なのに絵里の様子は……とセルティは少女の心身を案じ、自らの疑問を伝えようとする。
絵里はいち早く気づき、苦笑いを見せた。


「……変ですか?」
「……」

セルティは明らかに変な支給品にはあえて突っ込まず、頭部?を動かして、先の光景を知らせた。
一行は既に数メートル先に進んでいる。

「あれは、家?」

石碑より更に先にあるのは一階建ての現代風の小屋であった。明かりは付いていない。
更に周辺には遺体も転がっていなかった。

『あそこで休憩しよう』

セルティは素早く文字を打ち込むと疲れたように肩をすくめた。
絵里は一瞬躊躇したが、肩を上げ下げする彼女を見て仕方ないかあという感じで口元に笑みを浮かべてセルティの前を行こうとする。
セルティは用心させるように絵里の身体を軽く掴んだ。
絵里はどきりとし歩みを止め、苦笑しつつ軽く頭を下げ、ゆっくりと先に進む。

「……」

掴んだ布はとても頑丈そうで、布越しからは明らかに震えがあった。

石碑は小屋より高く立っている。セルティはつい数時間前に墓場の側を通過していた。
通過した際に気づいてもおかしくない程。セルティは石碑に書かれた文字をちらりと確認する。

「?」
『後で話す』

今は絵里を休ませ、アザゼルに連絡を取るのが先決とセルティは決断する。
遠方で暗闇にも関わらず石碑の文字を確認できた彼女に対しての絵里の驚嘆の眼差しを感じつつ、セルティはドアに手を伸ばす。
そして絵里に見えないよう影をドアの隙間に侵入させ罠が仕掛けられてないか確認し終えると、ドアを開け中に入った。

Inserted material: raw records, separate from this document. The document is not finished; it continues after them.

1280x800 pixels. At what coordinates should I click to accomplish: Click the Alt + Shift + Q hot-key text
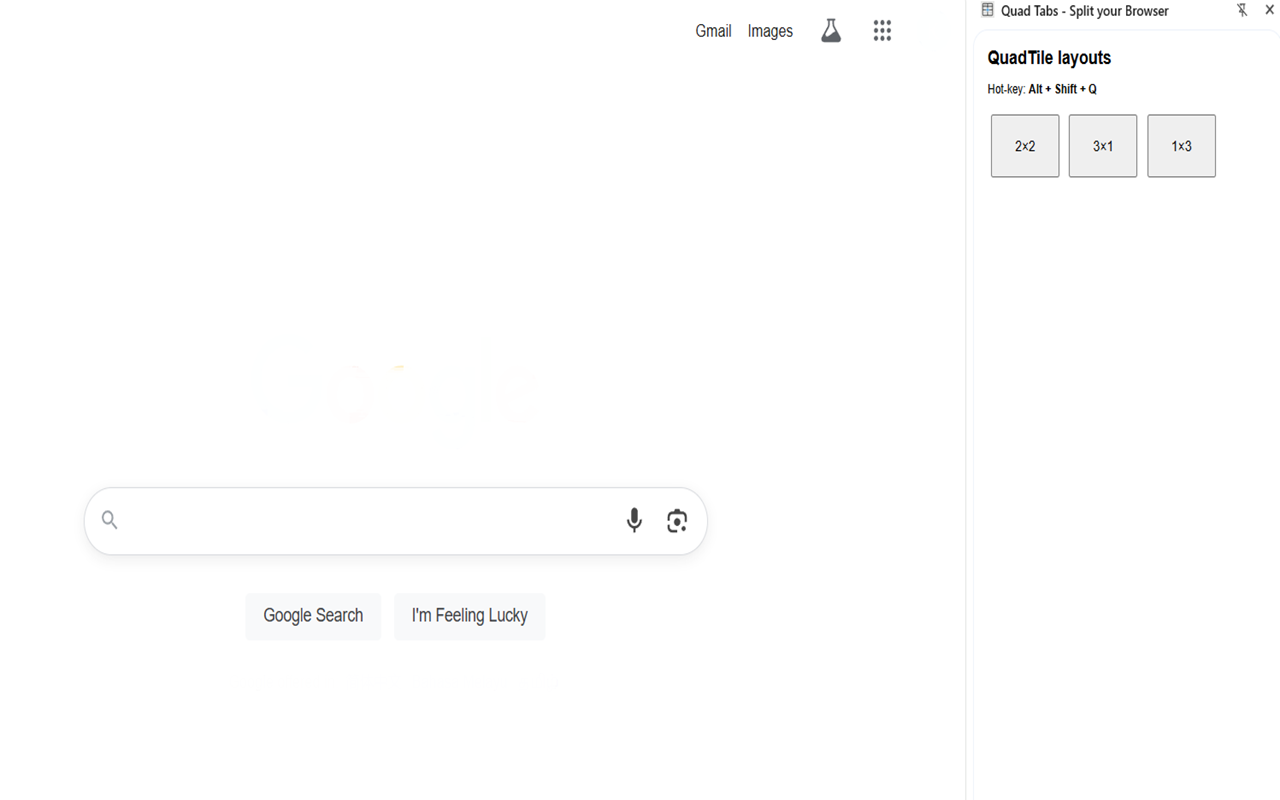coord(1062,89)
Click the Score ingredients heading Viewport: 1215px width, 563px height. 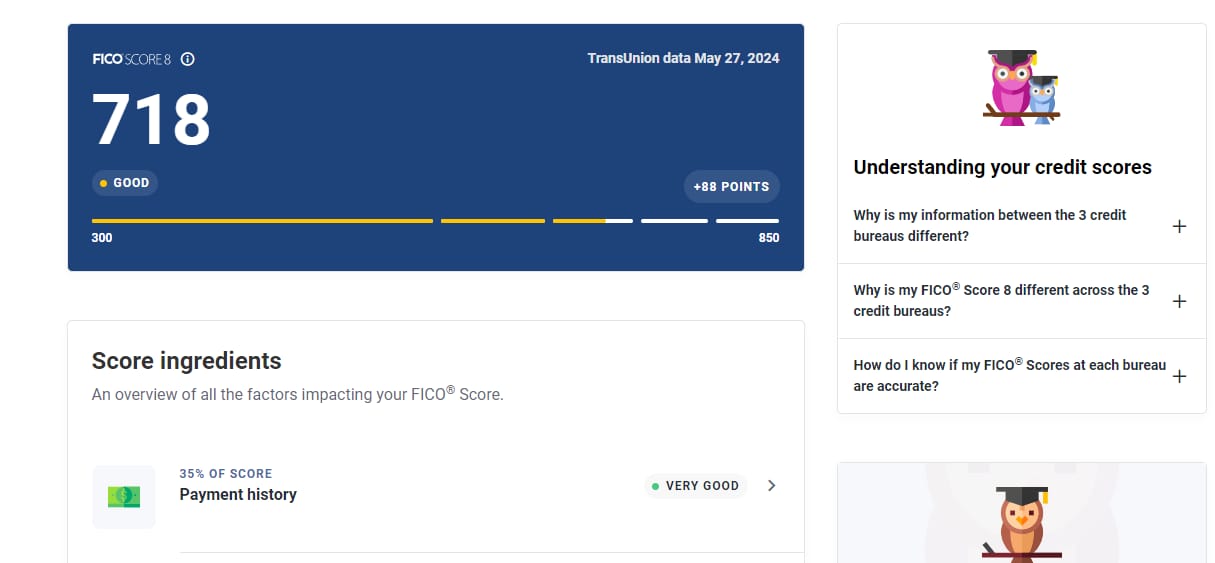(186, 360)
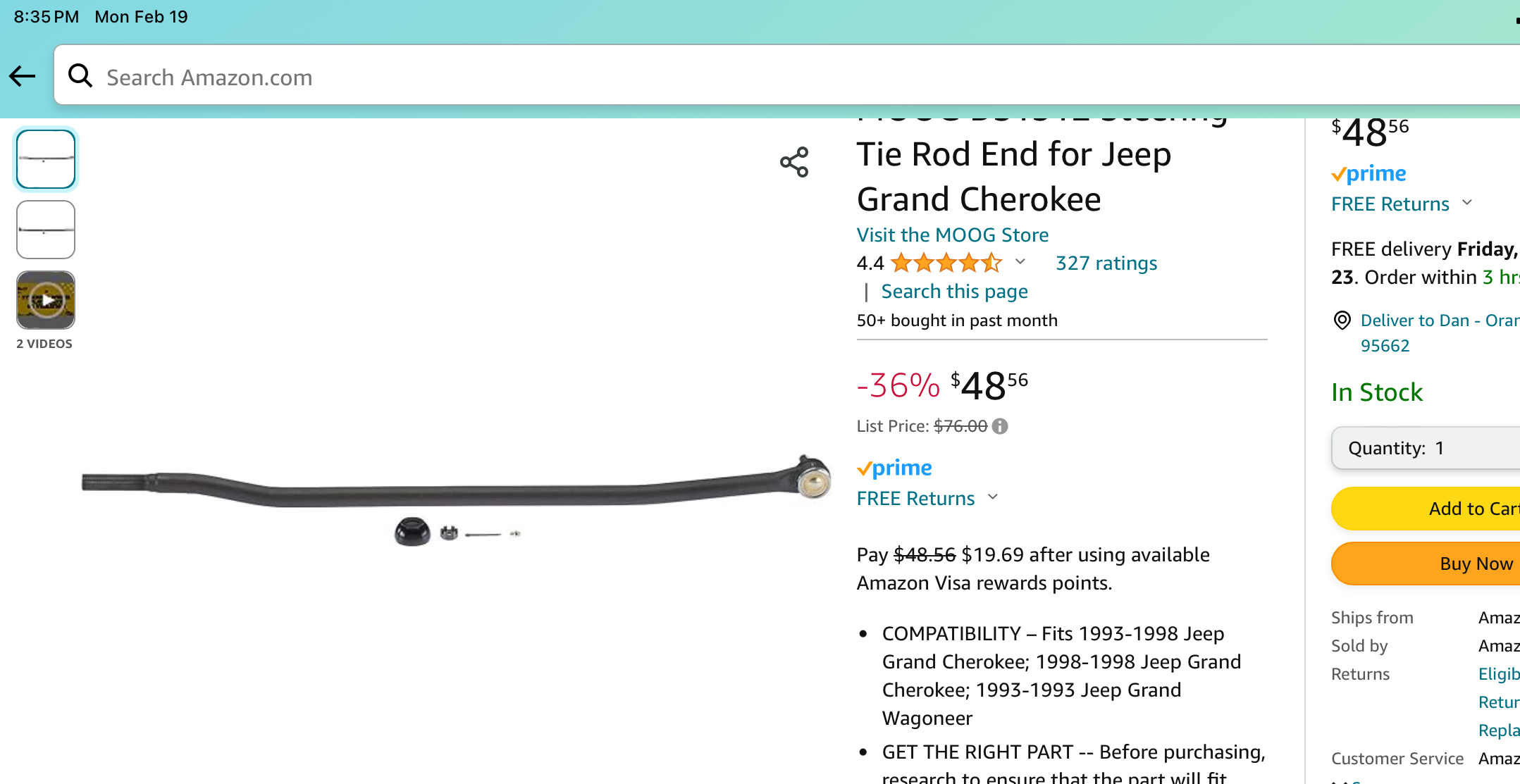Select the second product image thumbnail
Viewport: 1520px width, 784px height.
pos(46,230)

照明のスイッチを入れると絵里にも部屋の全容が見えた。
食糧を除けば標準の生活が何日もできるだけの設備と物資があった。


セルティはシーツを探し出すと、先に腰掛けた絵里に手渡。
そして何気なしに訪ねてみる。

『絵里さんは参加者のカードを拾ったが、それで何かするつもりはあるのか?』
「え?私はただ……」

絵里が白カードに気を止めるようになったのはついさっきのこと。
カードを同行する発想など湧くはずもない。セルティだってそうだった。
――そうだろうなと納得し、落ち込む前に明るい材料を提示した。